HARMONIA MUNDI HMG501824 [68:46]

Originally released in 2004 and now re-issued on hmGold, this all-Dvořak song recital offers over a third of his total of 93 songs. It cannot be said that Dvořak's songs, apart from a few favourites such as "Songs my mother taught me", have entered mainstream recital repertoire yet they have previously received recordings from eminent artists such as Sarah Walker and Anne Sofie von Otter - although the latter sang them in German. Argentinian mezzo-soprano Bernarda Fink is of Slovenian blood, has lived and studied in Prague and speaks fluent Czech, hence we may be sure we are hearing an authentic performance. Her diction is admirably clear and the provision of full texts in four languages including the original is a great bonus, especially as most listeners will be unfamiliar with their content.

Nonetheless, I must issue one caveat coupled with a moan: the English versions might well have been "authorised by the composer" but I doubt whether his English was sufficiently fluent to register what a load of old tosh these Victorian renderings in faux-archaic "poetic" English are. The text is larded with anastrophe, including frequent subject verb inversions, and transferred epithets - orphaned adjectives - so we are treated to frequent usage of "thee" and "thou", "'tis", "'twas" and "'twere" and clumsy Middle English verbs such as "kisseth" and "drieth". At times the sense is so obscure that I gave up altogether and turned to the French or German to understand the import of the verse; here is a classically risible sample, being the last "Gypsy Song":

Cloudy heights of Tatra daring falcon haunteth
Lure him not from thence, for cage his spirit daunteth!
Roves the plain the wild colt, free as summer breezes
Broken, when his proud neck bit and bridle seizes.
Nature to a gypsy thou a boon ast granted!
Jaj! Thy glorious freedom's in his breast implanted.

Sheer gobbledygook; the French is infinitely more comprehensible. To cap it all, the English text is riddled with a dozen or more misprints like the 'ast' above.

None of this is the performers' fault and I suppose these were the out-of-copyright translations readily available - but they do the songs no favours.

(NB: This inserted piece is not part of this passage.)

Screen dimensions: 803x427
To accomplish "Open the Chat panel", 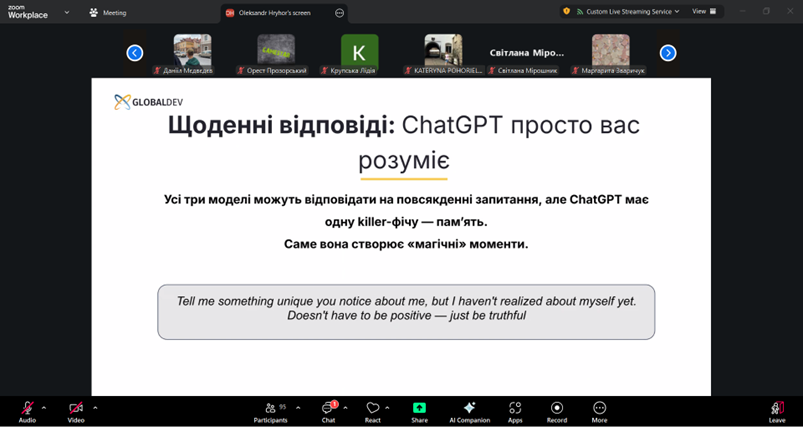I will tap(328, 409).
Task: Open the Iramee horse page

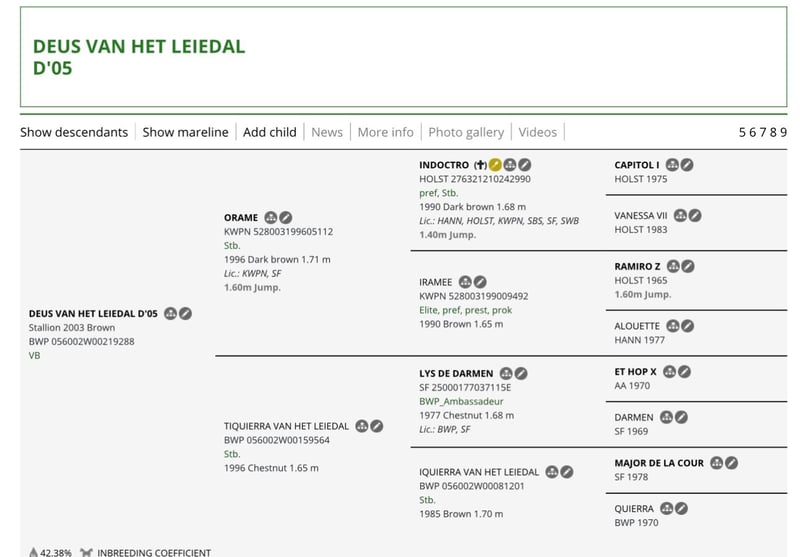Action: [436, 283]
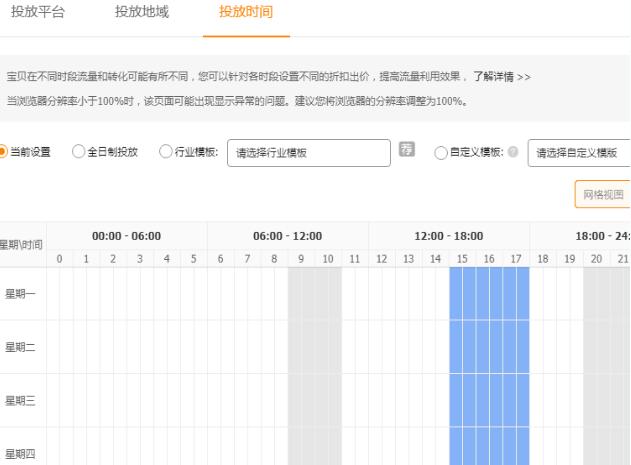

Fink has one of the most beautiful and rich-toned mezzo-soprano voices on the circuit today: steady, precise and wholly even throughout its range with no technical weaknesses. A seasoned communicator, she never resorts to over-emphasis but conveys deep emotion via a minimum of artifice. There is never any posturing or archness in her delivery and she is admirably supported by the doyen of accompanists, Roger Vignoles, who first suggested that she should sing more Lieder. The accent here is upon restraint and refinement; Vignoles' dynamic shading and phrasing are as subtle as those of his singer.

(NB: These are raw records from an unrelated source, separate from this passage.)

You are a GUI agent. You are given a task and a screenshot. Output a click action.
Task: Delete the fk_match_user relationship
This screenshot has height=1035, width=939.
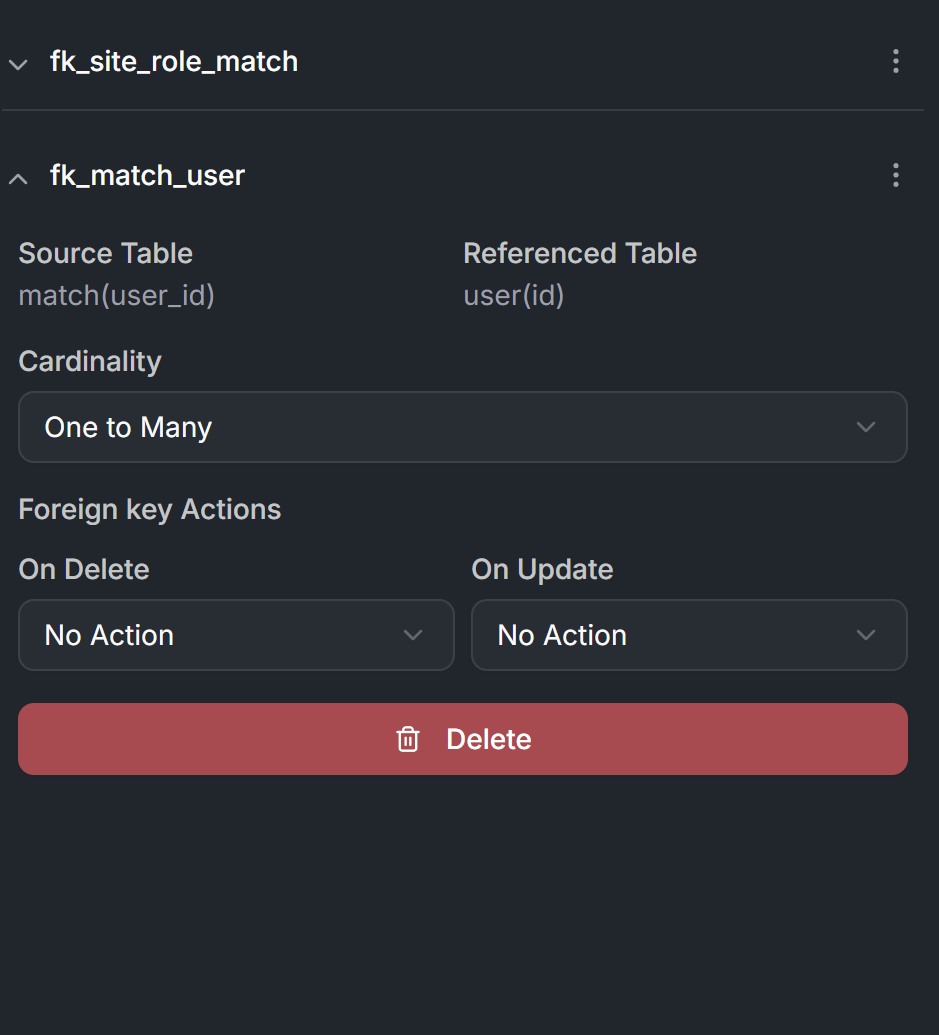point(463,739)
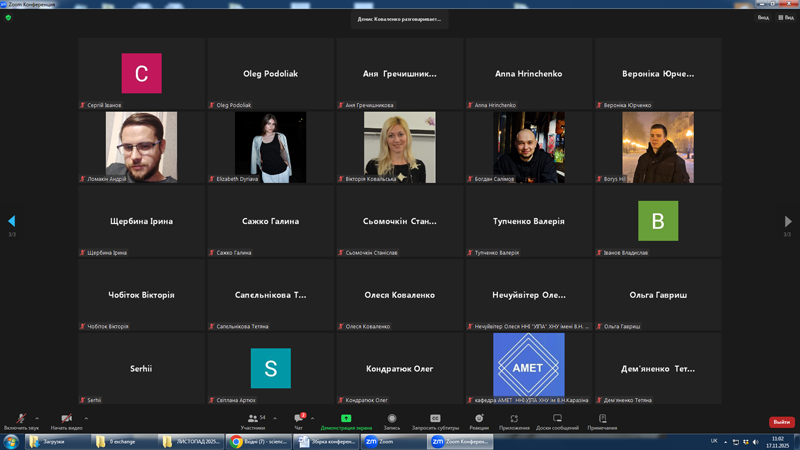This screenshot has height=450, width=800.
Task: Go to previous participants page arrow
Action: (12, 221)
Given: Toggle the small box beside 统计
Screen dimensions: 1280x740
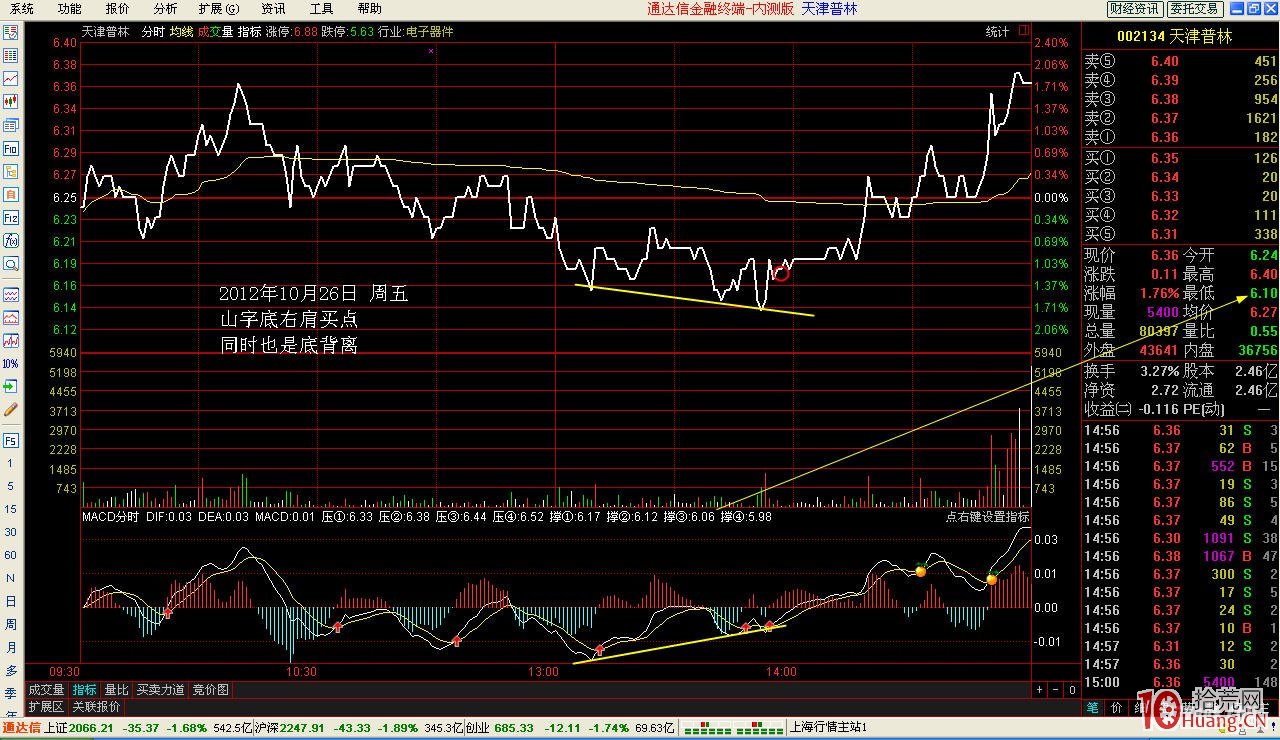Looking at the screenshot, I should pos(1023,31).
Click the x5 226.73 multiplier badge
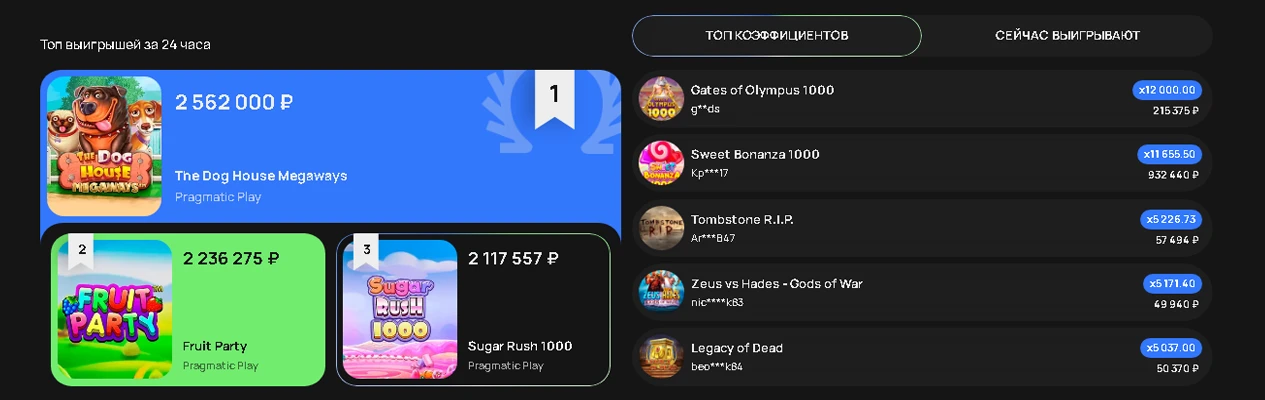The width and height of the screenshot is (1265, 400). point(1171,219)
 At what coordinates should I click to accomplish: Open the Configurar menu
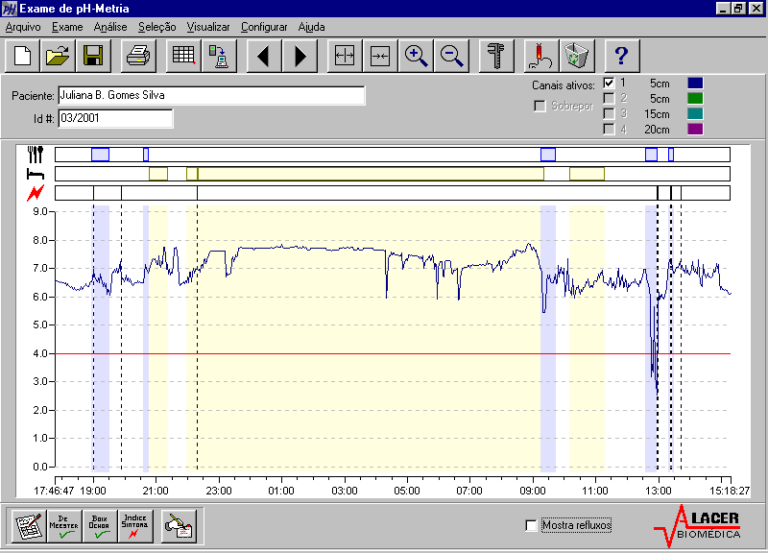click(265, 27)

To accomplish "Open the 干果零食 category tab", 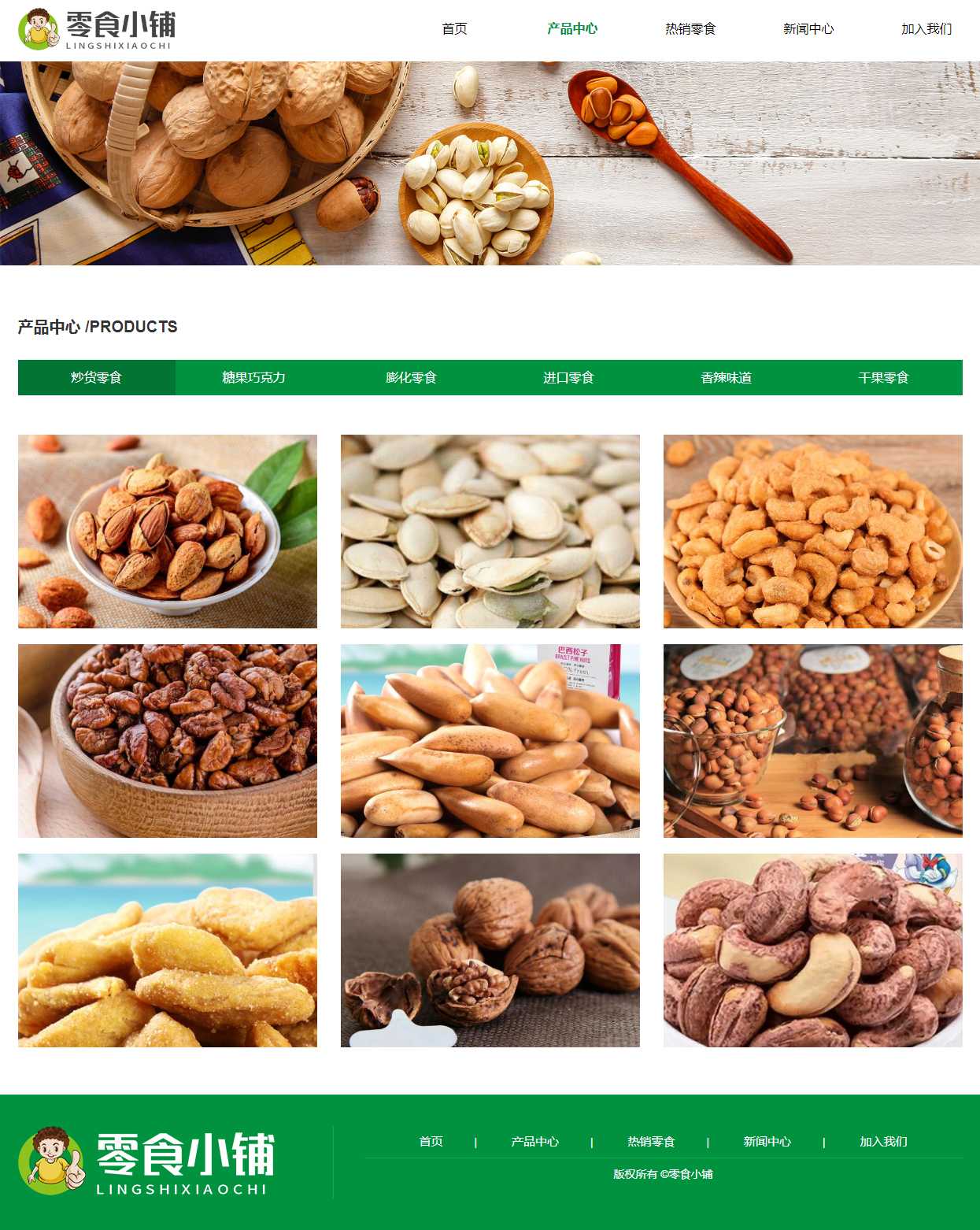I will [x=884, y=377].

These songs are suffused with folk rhythms and are also very short, generally only a minute or two. They range in duration from just one minute to a maximum of three and a half. Consequently, melodic phrases may be varied or repeated but there is no opportunity for the more strophic approach of Schubert or Schumann. The piano often imitates folk instruments such as a guitar or zither, bells, triangles or a harp, providing arpeggiated accompaniments to songs which veer between lively, upbeat dances and broadly lyrical laments.

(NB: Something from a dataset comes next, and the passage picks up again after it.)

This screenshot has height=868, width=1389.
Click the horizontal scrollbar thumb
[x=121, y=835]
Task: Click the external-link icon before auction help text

Listeners like me habituated to German Lieder or indeed French melodies might take a few hearings to absorb and appreciate the style of these songs, simultaneously both more diffuse - in melodic content - and succinct - in narrative duration. Little is repeated and each song takes on the characteristics of miniature polished gem or vignette.

You will not find a fuller or better collection of these neglected songs, all the more desirable now that they have been re-issued, still with complete texts and notes, at a bargain price.